The GT Force (LPRC-10000) is a rebranded Logitech Wingman Formula GP, with a blue rather than a yellow rubber grip. It was released on April 28, 2001 as the Gran Turismo 3: A-Spec official wheel

===GT Force for Gran Turismo 3 A-Spec (LPRC-10001)===
A "GT Force for Gran Turismo 2000" (Gran Turismo 3: A-Spec, LPRC-10001) was scheduled for 2001, however due to a game title change it was replaced by the "GT Force Gran Turismo 3 A-Spec" custom version released on April 28, 2001.

===GT Force Initial D version (LPRC-10002)===
On June 26, 2003, Logicool released an Initial D Special Stage custom version of the GT Force (LPRC-10000).

==Driving Force==
The Driving Force is the first evolution of the GT Force announced at the London Games Convention in early September 2001. This model is discontinued since it was replaced by the Driving Force Pro in 2003.

==Driving Force Pro==

The Driving Force Pro (also known as the GT Force Pro (LPRC-11000)) is the Gran Turismo 4 Prologue official wheel released in December 2003.

===GT Force Pro for Sega Rally (LPRC-11000S)===
A Sega Rally 2006 custom version named was released on January 12, 2006.

===GT Force Pro (LPRC-11500)===

Manufactured by Logitech for the PlayStation 2 primarily as well as being compatible with select PC games, the wheel featured force feedback and 900 degree rotation. The wheel offers analogue accelerator and brake pedals, a sequential gear shift to the side and paddle shifters mounted on the back of the wheel in addition to the standard PlayStation 2 buttons. The controller was jointly designed by Logitech and Polyphony Digital to be used with Gran Turismo 4, however works in games not compatible with the 900 degree rotation by switching into a 200 degree mode.
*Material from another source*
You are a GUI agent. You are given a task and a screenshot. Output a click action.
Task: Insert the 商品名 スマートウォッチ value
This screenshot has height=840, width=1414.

The wheel received strong praise from reviewers at launch for being an overall good experience when paired with Gran Turismo 4.

The Logitech website lists PlayStation 3 under System Requirements, indicating it is supported. 900° support will be software dependent.

==Driving Force EX==

The Driving Force EX (also known as the GT Force RX (LPRC-12000) or Driving Force RX (Retail Version)) is the PlayStation 3 official wheel released on the console's launch date, November 11, 2006. It features force feedback and was succeeded by Driving Force GT. The wheel came bundled with Formula One Championship Edition.

==Driving Force GT==

The Driving Force GT was released on December 13, 2007.

Developed in conjunction with Polyphony Digital, first introduced at the 2007 Tokyo Game Show and intended for use with Gran Turismo 5 Prologue, Gran Turismo 5 and all PlayStation 3 auto racing games, the Driving Force GT is the fifth entry in the company's Driving Force series of game controllers.